##### LESETEXT #####
Du machst einen Scherz, oder? Wie bringt man denn Koi bei Pflanzen zu fressen? Bzw. viel mehr interessiert mich, wie man verhindert, dass diese das 'lernen'? 

Nein, mal im Ernst. Was machst Du, damit Deine Pflanzen an Ort und Stelle bleiben?
Meine Koi zupfen jede Pflanze von meinem Uferwall, welche sie ins Maul bekommen (Fadenalgen habe ich hier nie), Unterwasserpflanzen haben sowieso null Chance. Die treiben nach wenigen Stunden alle im Wasser. Ich schiebe es mehr auf den Spieltrieb, da diese die Pflanzen meist gar  nicht  fressen.

Viele Grüße

Thomas


----------



## käptniglo (15. Aug. 2012)
##### DATENSÄTZE #####
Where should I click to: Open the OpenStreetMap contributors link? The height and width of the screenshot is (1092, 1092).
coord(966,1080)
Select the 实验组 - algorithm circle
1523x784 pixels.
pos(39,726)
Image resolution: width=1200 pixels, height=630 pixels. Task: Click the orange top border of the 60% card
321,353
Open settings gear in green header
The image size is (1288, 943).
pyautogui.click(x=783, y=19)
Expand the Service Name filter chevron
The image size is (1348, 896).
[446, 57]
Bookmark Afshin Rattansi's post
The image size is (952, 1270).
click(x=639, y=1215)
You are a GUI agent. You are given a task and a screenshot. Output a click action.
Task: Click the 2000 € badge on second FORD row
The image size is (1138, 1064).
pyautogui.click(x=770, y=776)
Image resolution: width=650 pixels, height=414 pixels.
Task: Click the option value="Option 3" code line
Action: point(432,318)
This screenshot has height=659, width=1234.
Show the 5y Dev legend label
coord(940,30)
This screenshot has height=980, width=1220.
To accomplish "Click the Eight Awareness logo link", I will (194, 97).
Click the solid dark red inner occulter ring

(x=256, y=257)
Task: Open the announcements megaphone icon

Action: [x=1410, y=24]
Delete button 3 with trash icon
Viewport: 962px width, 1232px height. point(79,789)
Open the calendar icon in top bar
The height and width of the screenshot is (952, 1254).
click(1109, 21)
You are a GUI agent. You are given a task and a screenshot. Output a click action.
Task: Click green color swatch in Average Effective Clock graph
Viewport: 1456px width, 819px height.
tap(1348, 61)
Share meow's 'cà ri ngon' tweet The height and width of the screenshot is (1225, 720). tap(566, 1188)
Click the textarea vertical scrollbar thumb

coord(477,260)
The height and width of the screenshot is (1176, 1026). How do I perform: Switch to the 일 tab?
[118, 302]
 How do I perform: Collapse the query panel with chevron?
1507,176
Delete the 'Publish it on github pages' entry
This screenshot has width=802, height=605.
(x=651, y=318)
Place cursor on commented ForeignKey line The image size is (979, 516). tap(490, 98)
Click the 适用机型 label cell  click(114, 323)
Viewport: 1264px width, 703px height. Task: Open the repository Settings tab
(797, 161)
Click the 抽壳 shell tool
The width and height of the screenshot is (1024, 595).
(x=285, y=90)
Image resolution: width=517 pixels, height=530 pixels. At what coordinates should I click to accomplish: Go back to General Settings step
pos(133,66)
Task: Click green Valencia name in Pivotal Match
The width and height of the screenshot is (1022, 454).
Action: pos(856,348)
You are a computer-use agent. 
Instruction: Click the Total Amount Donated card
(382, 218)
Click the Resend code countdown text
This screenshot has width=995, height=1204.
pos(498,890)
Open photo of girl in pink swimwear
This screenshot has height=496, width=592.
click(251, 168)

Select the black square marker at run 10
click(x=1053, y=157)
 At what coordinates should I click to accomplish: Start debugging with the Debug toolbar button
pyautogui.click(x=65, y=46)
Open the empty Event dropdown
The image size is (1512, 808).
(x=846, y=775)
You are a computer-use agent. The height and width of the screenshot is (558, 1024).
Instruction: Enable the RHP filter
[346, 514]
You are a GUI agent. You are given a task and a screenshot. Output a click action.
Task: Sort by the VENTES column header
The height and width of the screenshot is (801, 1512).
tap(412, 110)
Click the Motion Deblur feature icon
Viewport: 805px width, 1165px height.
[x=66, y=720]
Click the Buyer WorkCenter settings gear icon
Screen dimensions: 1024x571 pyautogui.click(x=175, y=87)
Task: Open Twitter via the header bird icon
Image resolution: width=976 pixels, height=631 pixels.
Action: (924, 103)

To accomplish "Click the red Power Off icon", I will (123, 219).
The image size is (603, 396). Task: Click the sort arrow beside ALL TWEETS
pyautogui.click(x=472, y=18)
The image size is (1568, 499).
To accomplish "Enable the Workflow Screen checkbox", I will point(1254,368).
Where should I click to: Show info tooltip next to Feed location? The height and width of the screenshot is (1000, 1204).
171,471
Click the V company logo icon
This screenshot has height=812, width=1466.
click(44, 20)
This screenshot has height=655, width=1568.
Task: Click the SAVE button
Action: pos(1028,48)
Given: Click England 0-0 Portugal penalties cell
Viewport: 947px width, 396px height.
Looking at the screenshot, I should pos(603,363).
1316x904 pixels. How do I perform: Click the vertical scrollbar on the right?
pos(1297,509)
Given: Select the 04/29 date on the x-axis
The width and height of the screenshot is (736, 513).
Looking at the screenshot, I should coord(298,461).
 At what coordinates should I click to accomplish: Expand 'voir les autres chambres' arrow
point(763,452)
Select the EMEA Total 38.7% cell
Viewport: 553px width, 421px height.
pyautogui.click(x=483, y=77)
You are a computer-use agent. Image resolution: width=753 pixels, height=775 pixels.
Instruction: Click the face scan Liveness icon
#####
■ **DEINE AUFGABEN**
• 1. Gib den Abschnitt aus dem Forumsbeitrag über Koi und Teichpflanzen wortgetreu wieder, beginnend bei „Meine Koi zupfen“ und fortlaufend bis einschließlich „(15. Aug. 2012)“.
• 2. Schreibe die Datensätze vom Anfang an bis einschließlich der Zeile mit „coord(940,30)“ Zeichen für Zeichen ab.

■ **LÖSUNGEN DER AUFGABEN**
• 1.
Meine Koi zupfen jede Pflanze von meinem Uferwall, welche sie ins Maul bekommen (Fadenalgen habe ich hier nie), Unterwasserpflanzen haben sowieso null Chance. Die treiben nach wenigen Stunden alle im Wasser. Ich schiebe es mehr auf den Spieltrieb, da diese die Pflanzen meist gar  nicht  fressen.

Viele Grüße

Thomas


----------



## käptniglo (15. Aug. 2012)

• 2.
Where should I click to: Open the OpenStreetMap contributors link? The height and width of the screenshot is (1092, 1092).
coord(966,1080)
Select the 实验组 - algorithm circle
1523x784 pixels.
pos(39,726)
Image resolution: width=1200 pixels, height=630 pixels. Task: Click the orange top border of the 60% card
321,353
Open settings gear in green header
The image size is (1288, 943).
pyautogui.click(x=783, y=19)
Expand the Service Name filter chevron
The image size is (1348, 896).
[446, 57]
Bookmark Afshin Rattansi's post
The image size is (952, 1270).
click(x=639, y=1215)
You are a GUI agent. You are given a task and a screenshot. Output a click action.
Task: Click the 2000 € badge on second FORD row
The image size is (1138, 1064).
pyautogui.click(x=770, y=776)
Image resolution: width=650 pixels, height=414 pixels.
Task: Click the option value="Option 3" code line
Action: point(432,318)
This screenshot has height=659, width=1234.
Show the 5y Dev legend label
coord(940,30)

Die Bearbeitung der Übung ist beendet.